Geology

Depth to bedrock (see the figure below) is an important consideration in land use planning. It indicates areas that will support agriculture and areas that have development constraints such as rock outcroppings and septic challenges. A summary of Stearns County’s geological characteristics are summarized below.

  • Areas in Stearns County with over 100 feet of soil depth to bedrock tend to support agricultural land uses.
  • Areas with shallowest depth to bedrock (less than 50 feet) are in proximity to waterways and are likely locations for stone and aggregate mining (see sidebar).
  • Eastern and western Stearns County are underlain with igneous and metamorphic rock.
  • Central Stearns County is underlain with sedimentary rocks. The bedrock is covered by glacial material ranging from about 50 feet depth in the east to 350 feet depth in Collegeville Township to 200 feet depth in western parts of the County.
Aggregate Resources: The following resources and regulations are examples of tools used to help manage and protect Stearns County's aggregate resources. These tools, and others should be referenced when making planning decisions that impact these resources.

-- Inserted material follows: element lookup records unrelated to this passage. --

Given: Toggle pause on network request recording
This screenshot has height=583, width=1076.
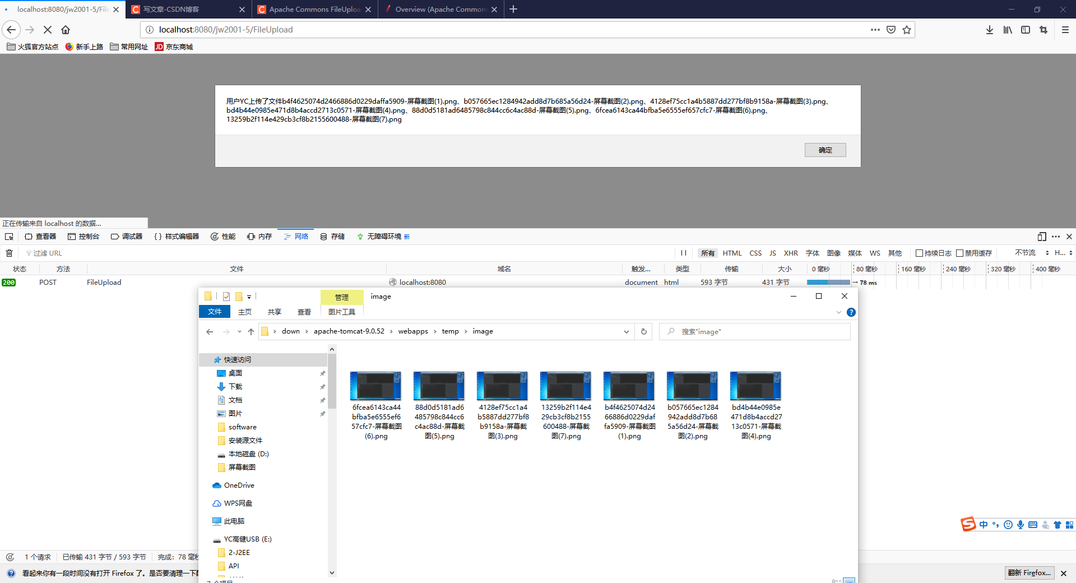Looking at the screenshot, I should [683, 253].
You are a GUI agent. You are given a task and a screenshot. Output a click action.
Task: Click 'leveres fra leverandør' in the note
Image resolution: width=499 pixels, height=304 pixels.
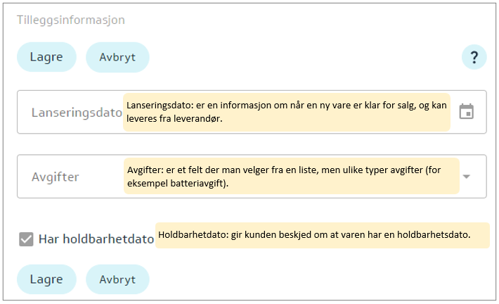click(x=181, y=118)
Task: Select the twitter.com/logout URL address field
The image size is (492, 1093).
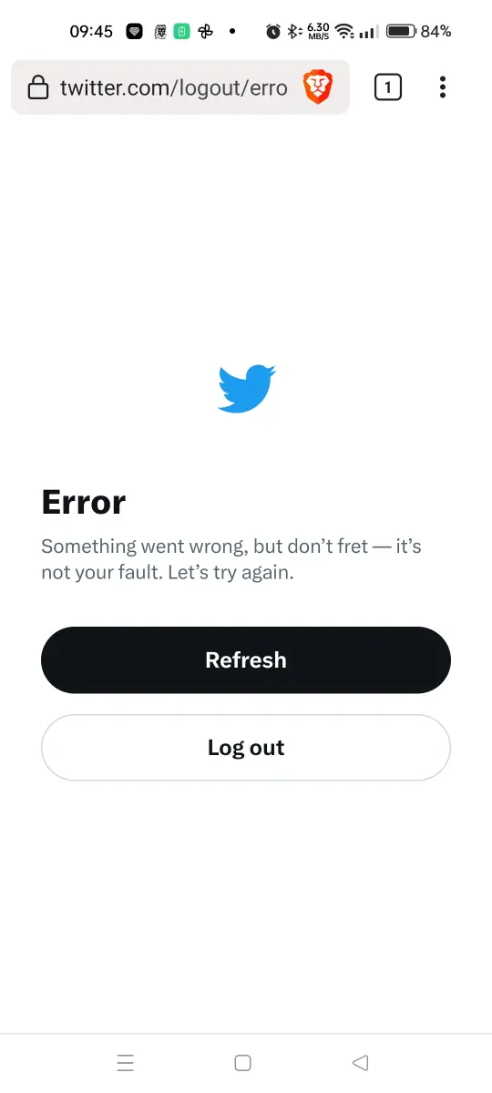Action: (173, 87)
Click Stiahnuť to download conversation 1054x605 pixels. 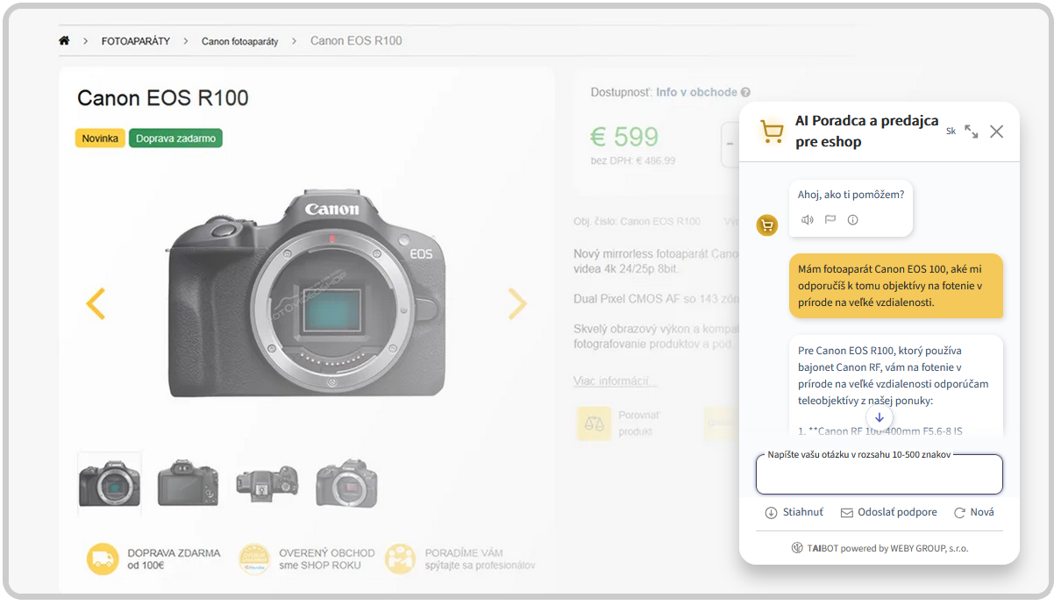(x=794, y=512)
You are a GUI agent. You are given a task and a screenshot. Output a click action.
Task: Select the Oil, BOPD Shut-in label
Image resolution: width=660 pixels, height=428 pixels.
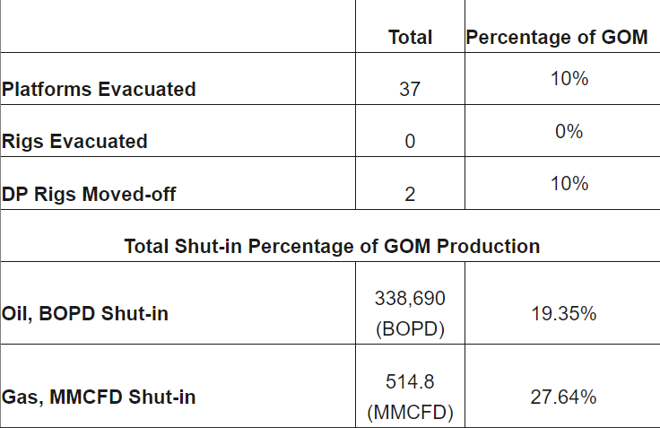(x=84, y=314)
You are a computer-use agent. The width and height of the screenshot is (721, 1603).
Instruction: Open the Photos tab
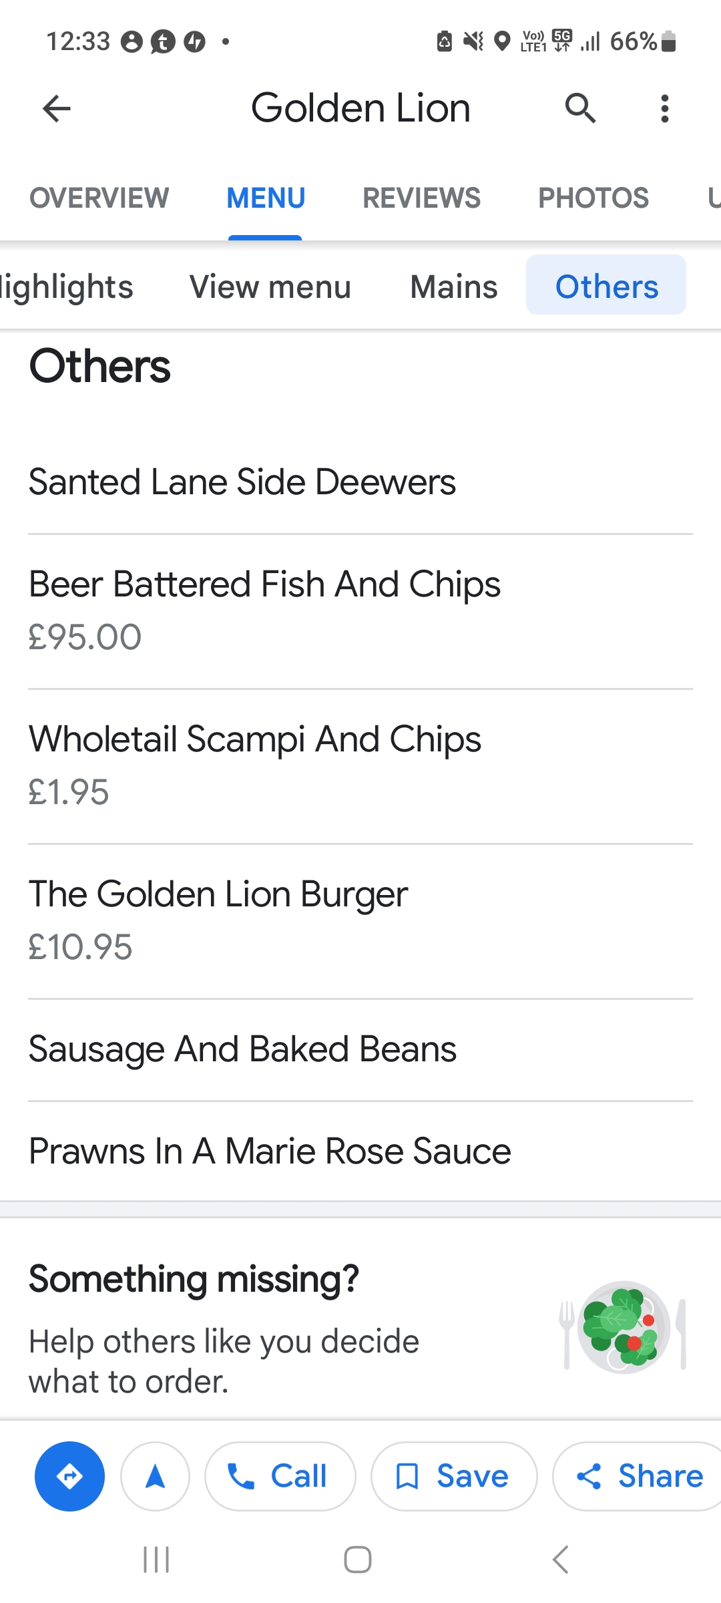[593, 198]
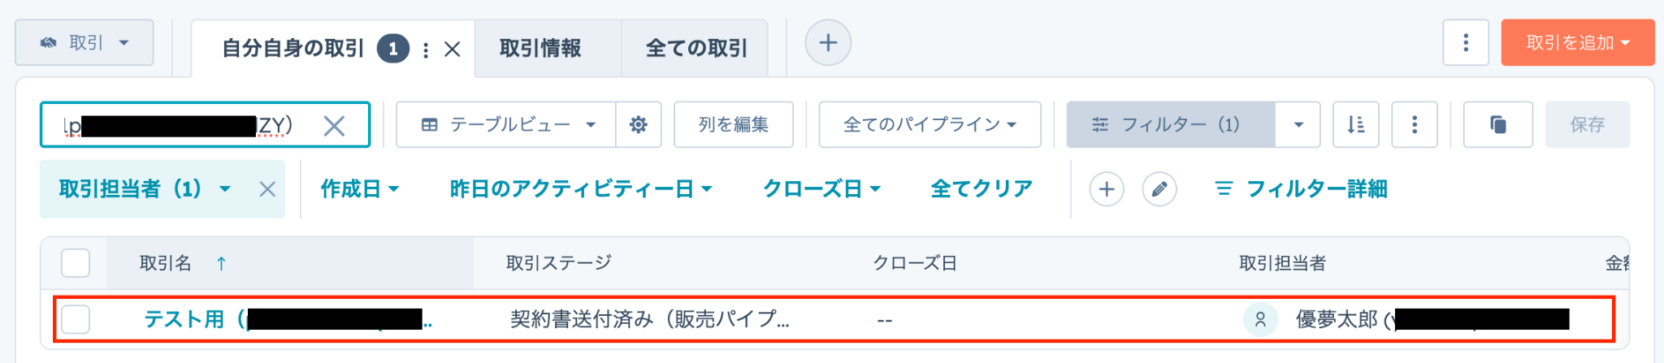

  • Mining Standards: Stearns County's mining standards can be found in Stearns County Land Use Ordinance #439 Section 7.17
  • Mining (Gravel Operations): New mining operations are required to be permitted
    by the County or Township depending
    on their location. There are three types of mining operations or permits (i.e., Existing, pre-ordinance mining operations (POMO), Administrative Mining Permit, and a Interim Use Permit (IUP)).
  • Aggregate Resource Maps: The DNR Interactive Aggregate Resource Mapping website provides information about the distribution of quality aggregate resources for local units of government, citizens, land use planners, private companies and environmental groups.
  • The Stearns County Comprehensive Water Plan (2013) and the Stearns County Geologic Atlas describe in detail the geologic history of Stearns County.